All these years later, we now know 1997 as the only real hiccup of McGrath's reign, which lasted from 1993 until Ricky Carmichael took the supercross title in 2001. During that time McGrath would win 72 AMA Supercross main events and seven titles in eight years, both records that may never be broken—Carmichael, James Stewart, Ryan Villopoto, Ryan Dungey, Chad Reed, and everyone else never got close. But McGrath would win just two rounds in '97 on his Suzuki RM250 and lose his AMA Supercross title to Kawasaki's Jeff Emig. He would move over to Yamaha with help from Chaparral Racing in 1998 and get right back on top.
As for Suzuki, they would have to wait until 2005 to finally get a second AMA Supercross crown, and that came only after another superstar rider, Ricky Carmichael, left Honda after his three SX titles. Honda, by the way, hasn't won the crown back yet.
And one other thing: Check out the next week's Cycle News cover with the full story after the deal was signed on January 1, 1997, and embargo on MC with a Suzuki pics were lifted. The cover has a story on what would turn out to be an even bigger development in the global motorcycle industry. It was "First Look: Yamaha's four-stroke YZM400F... Ready for the Nationals?"

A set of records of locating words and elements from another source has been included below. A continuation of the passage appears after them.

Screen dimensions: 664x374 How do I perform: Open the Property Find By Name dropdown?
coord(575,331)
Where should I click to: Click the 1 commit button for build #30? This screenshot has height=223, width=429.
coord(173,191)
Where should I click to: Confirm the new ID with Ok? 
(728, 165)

We released episode 4 of the 2018 Racer X SX Preview Show. In it, we discussed the Triple Crown (three main events) format, revised points structure, the elimination of semi races, and the additional East/West 250SX race.

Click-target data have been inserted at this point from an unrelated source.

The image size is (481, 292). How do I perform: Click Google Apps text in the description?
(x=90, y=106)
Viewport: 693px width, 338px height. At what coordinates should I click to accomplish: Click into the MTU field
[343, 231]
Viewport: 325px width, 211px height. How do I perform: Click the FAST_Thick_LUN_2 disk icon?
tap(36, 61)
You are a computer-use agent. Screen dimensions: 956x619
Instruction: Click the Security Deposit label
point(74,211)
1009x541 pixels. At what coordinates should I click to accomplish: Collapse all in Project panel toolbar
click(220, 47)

We released “The Breakthroughs” episode of the 2014 Racer X SX Preview Show. Jason Weigandt, Steve Matthes, and Jason Thomas discussed Weston Peick, Phil Nicoletti, and Matt Goerke.

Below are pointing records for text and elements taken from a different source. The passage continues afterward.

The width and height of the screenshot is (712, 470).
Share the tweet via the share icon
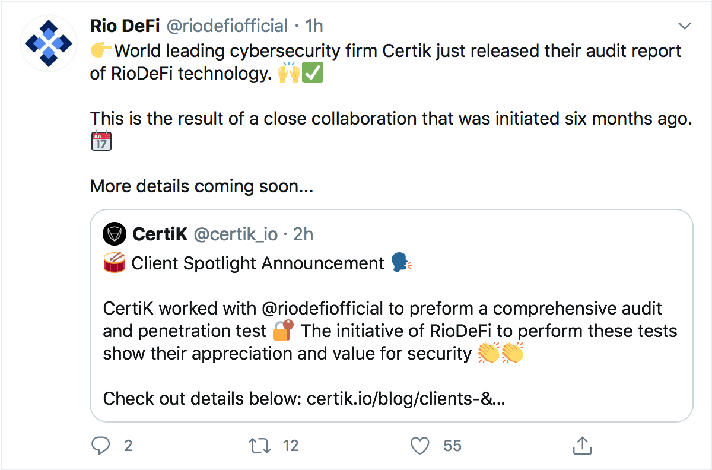[x=582, y=445]
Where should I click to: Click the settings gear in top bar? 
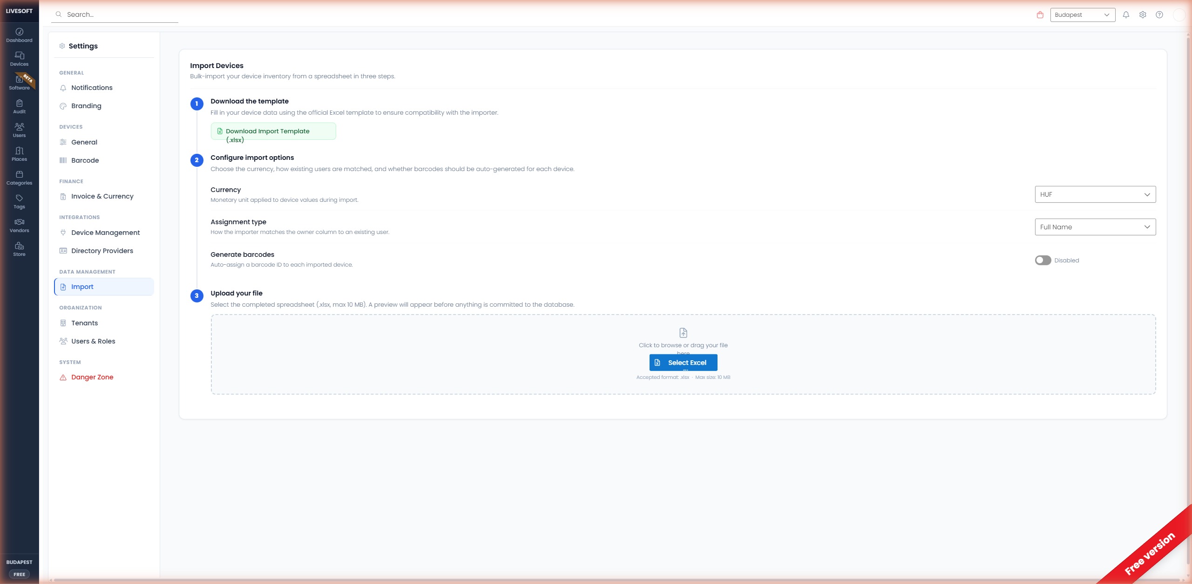click(1142, 15)
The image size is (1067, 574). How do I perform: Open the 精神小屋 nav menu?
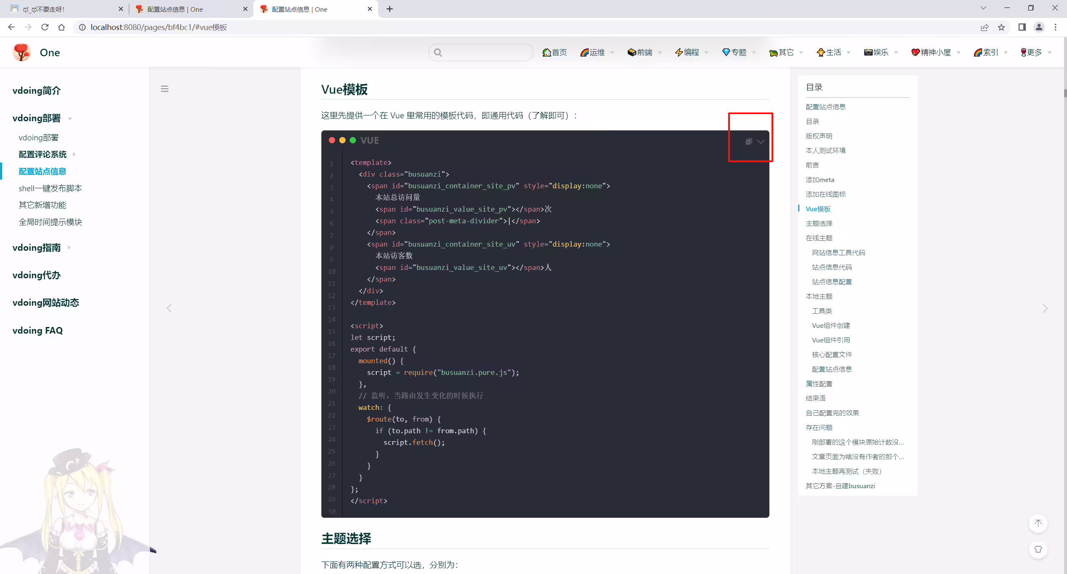pyautogui.click(x=935, y=52)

On December 13, 2017, Christophe Pourcel announced his decision to retire from professional racing due to a neck injury. The two-time 250SX Eastern Regional Champion and 2006 MX2 World Champion will be remembered for his talent, technique, and speed, but big injuries prevented many from seeing his true potential.
On December 27, 2017, Jason Weigandt spoke with Pourcel about his decision and more.
“After the second neck injury at Washougal  when I was back on top of my game and fighting with Eli [Tomac] and all those guys—then I crashed again and broke my neck again. I kind of knew after that I didn’t want to take that much risk. It was probably going to be my last year, either supercross or whatever I did in Canada. I tried my best for the neck to get better, but I need time. I even need more time now that I’m on vacation, so I think it was the right time for me.”
You can read the entire interview here.
On this day at Ascot Park in Gardena, California, Gary Bailey and his brother Bob taught a motocross school with fellow future AMA Pro Motocross National winner Tim Hart assisting him. Cycle News, which had a reporter attend the school, gave the man who would come to be called "The Professor of Motocross" two thumbs up, calling him a talented rider and articulate speaker who could then get on the motorcycle and practice exactly what he was preaching. In the years since, the AMA Motorcycle Hall of Famer has probably taught more young riders how to become better motocross racers than anyone in the history of the sport. Among his most talented pupils? His son David Bailey, who became a Honda factory rider, AMA Supercross Champion, multi-time AMA Pro Motocross Champion, and one of the sport's all-time greats. He's also considered one of the most stylish riders of all time.